TEXT PROVIDED:
####################

Executive will use reasonable good faith efforts to sell his house in New Jersey as soon as practicable without incurring a loss 

  

 3 

 
on his investment in the house, taking into account sales commissions and other costs of sale borne by Executive. 
  
 (c) Director’s and Officer’s Coverage; Indemnification.
Simultaneously with the execution of this Agreement, the Executive shall enter into a separate indemnification agreement with the Company (the “Indemnification Agreement”), and at all times during the Executive’s employment, the
Company shall include Executive as an insured under director’s and officer’s liability insurance policies as may from time to time be maintained by the Company, to the same extent that other executive officers are included as insureds
thereunder. 
  
 5. Fringe Benefits. 
  
 (a) Benefit Programs. Executive shall, throughout the period of
Executive’s employment with the Company (the “Employment Period”), be eligible to participate in all executive life and disability insurance programs, group term life insurance plans, group health plans, accidental death and
dismemberment plans and disability programs and other executive perquisites that are made available to the Company’s executive officers and for which Executive qualifies. 
  
 (b) Vacation. Executive shall earn vacation time during the Employment Period at the rate of four (4) weeks per year.
Vacation shall accrue and be taken pursuant to the Company’s vacation benefit policy set forth in the Company’s Employee Handbook. Executive also shall be eligible to participate in any “floating holiday” or “personal day
off” programs offered by the Company. It is understood that Executive will be on vacation for approximately 3.5 weeks in 2003 due to previous arrangements, and to accommodate this Executive may during the first year of employment take up to
five weeks of paid vacation before it is accrued, provided that any such pre-accrual vacation will constitute an obligation of Executive that will offset vacation as it accrues. 
  
 (c) Death Benefit. If Executive dies during the Employment Period other than as a result of suicide, Executive’s
legal representatives shall be entitled to receive an amount equal to one year of Executive’s annual salary (but in no case in excess of $425,000), payable in equal installments in accordance with Company’s standard payroll schedule
(subject to all applicable withholdings required by law), but reduced (not below 0) by the aggregate amount of the proceeds of any death benefits paid to Executive’s survivors under policies of life insurance for which the Company paid all
premiums as part of the Company’s death benefit arrangements.

####################

GIVEN DATA:

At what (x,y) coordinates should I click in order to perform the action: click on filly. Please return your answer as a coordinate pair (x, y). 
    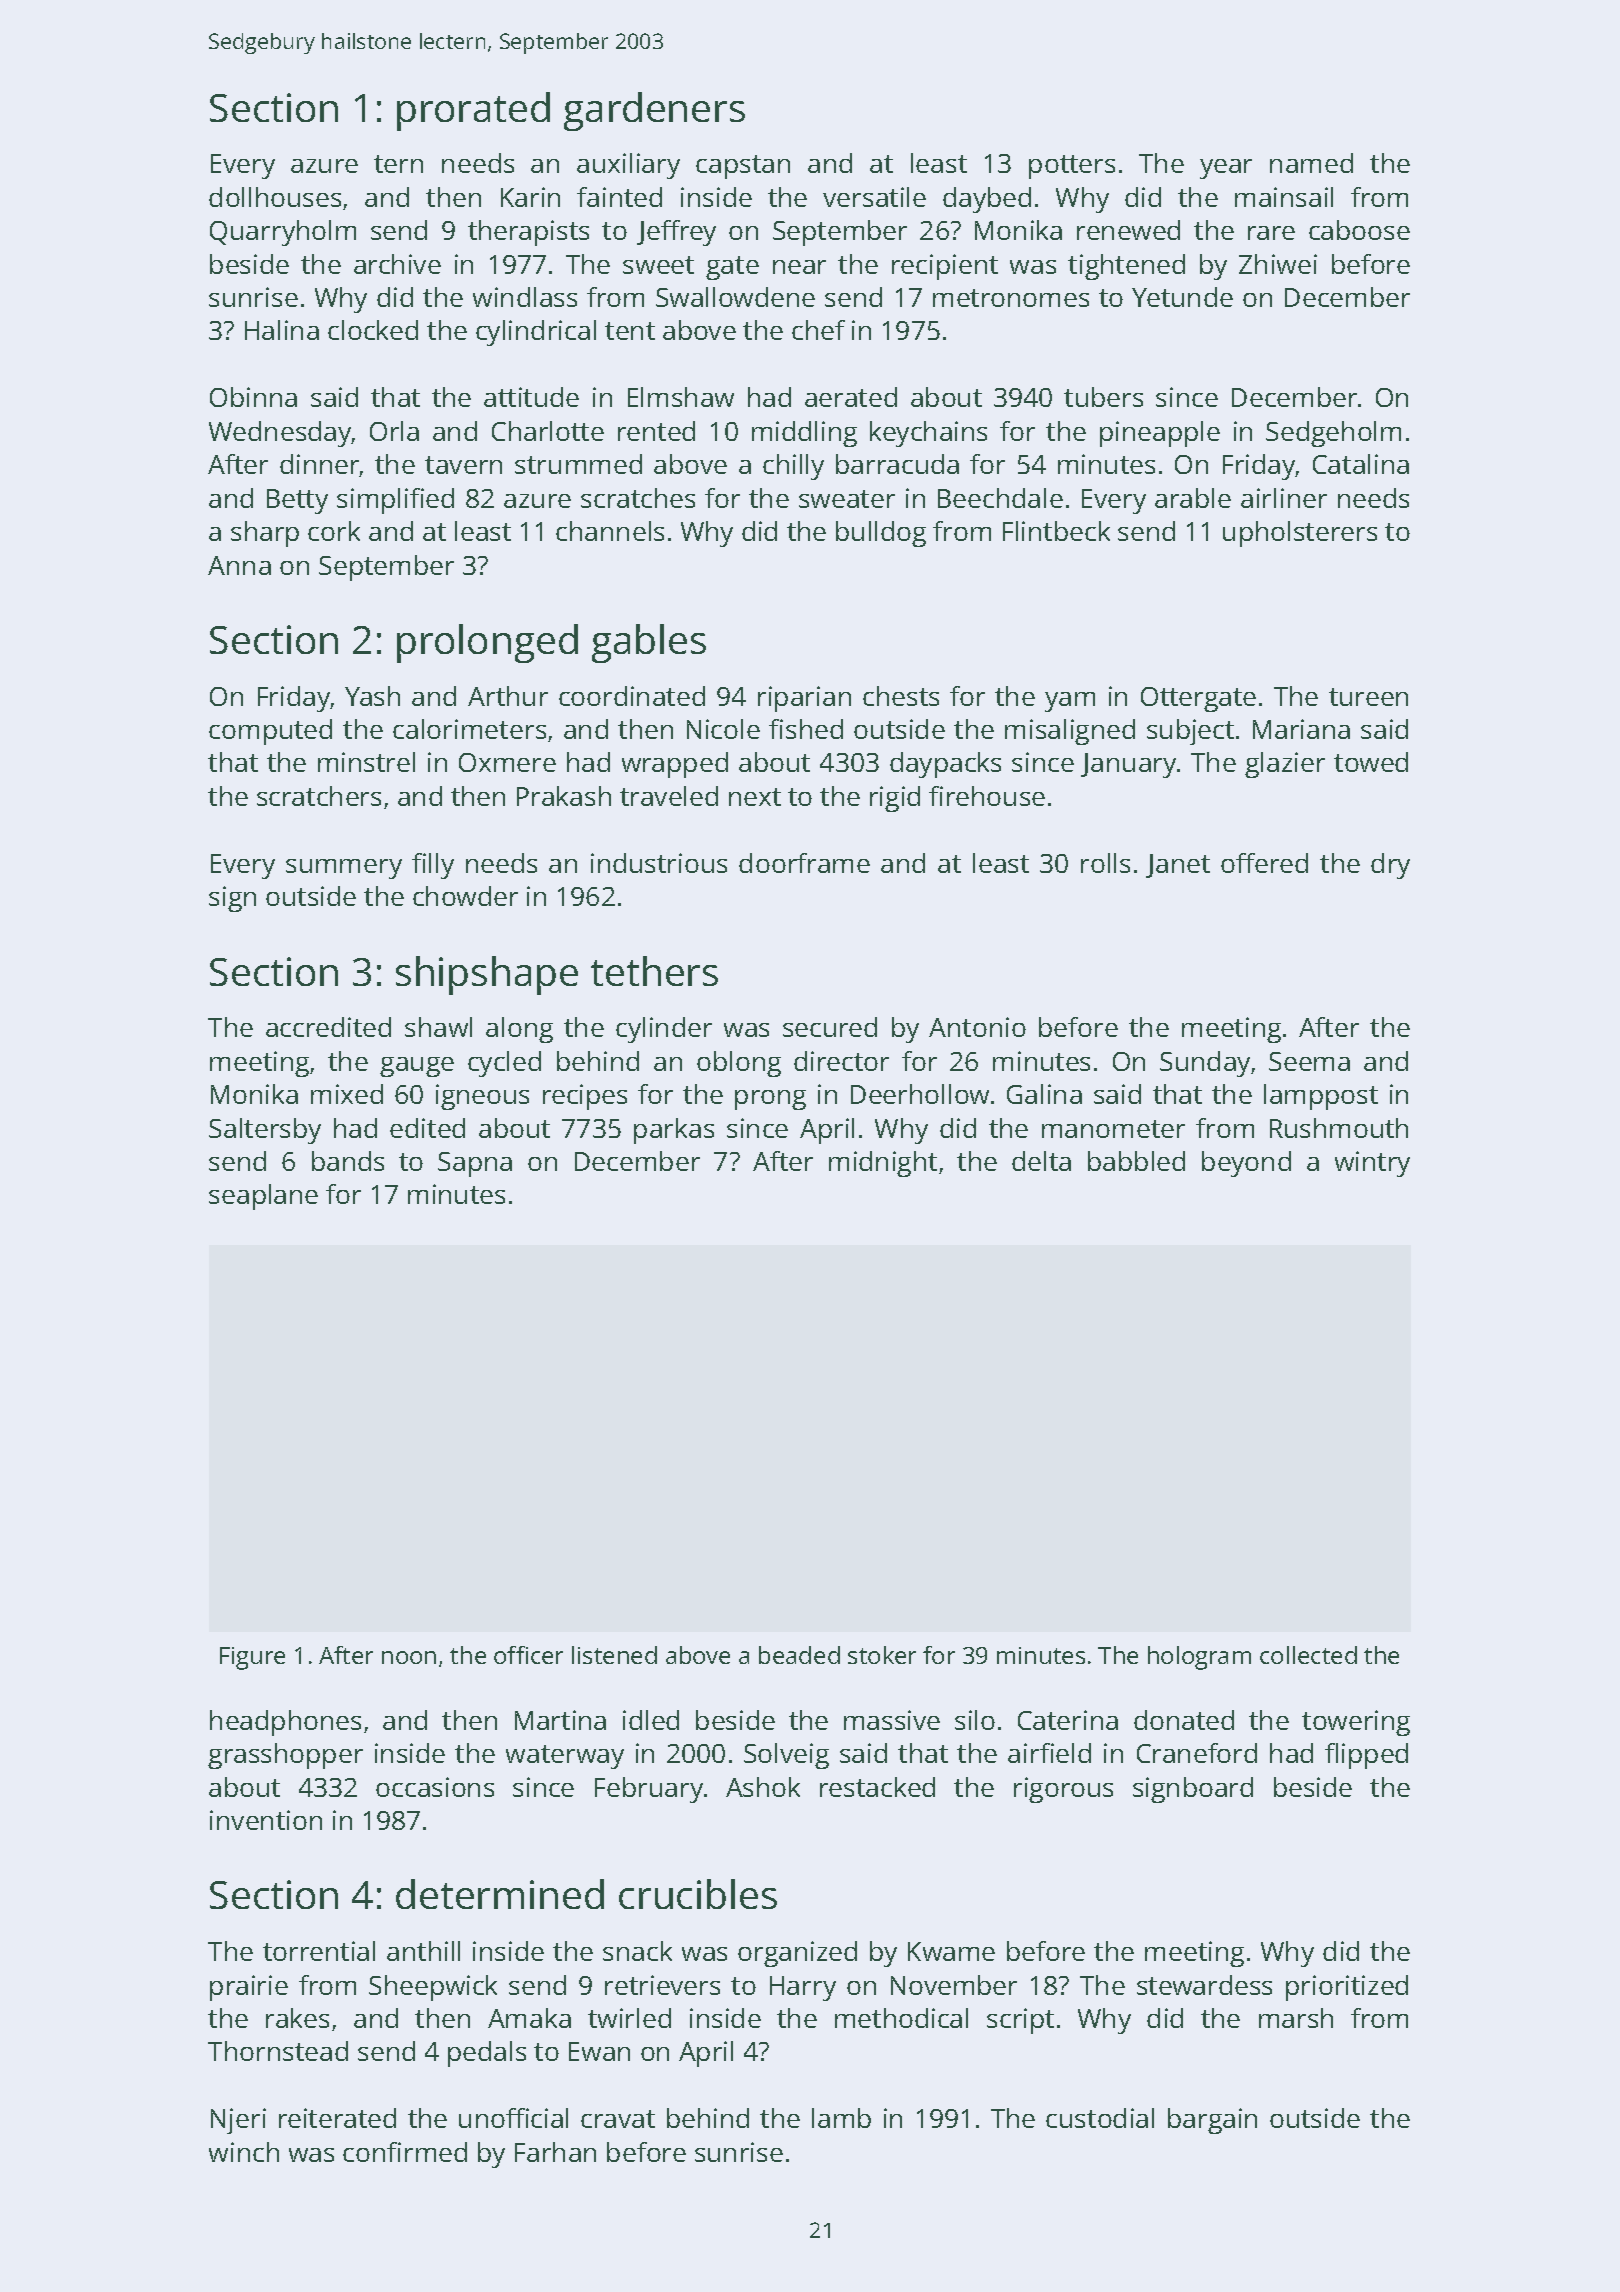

####################

WRITTEN PROBLEM 1: According to the employment agreement excerpt, what is the maximum amount the death benefit can pay out?
WRITTEN PROBLEM 2: List every lettered subsection heading that appears in the employment agreement excerpt.

FINISHED ANSWER 1: $425,000

FINISHED ANSWER 2:
(c) Director’s and Officer’s Coverage; Indemnification
(a) Benefit Programs
(b) Vacation
(c) Death Benefit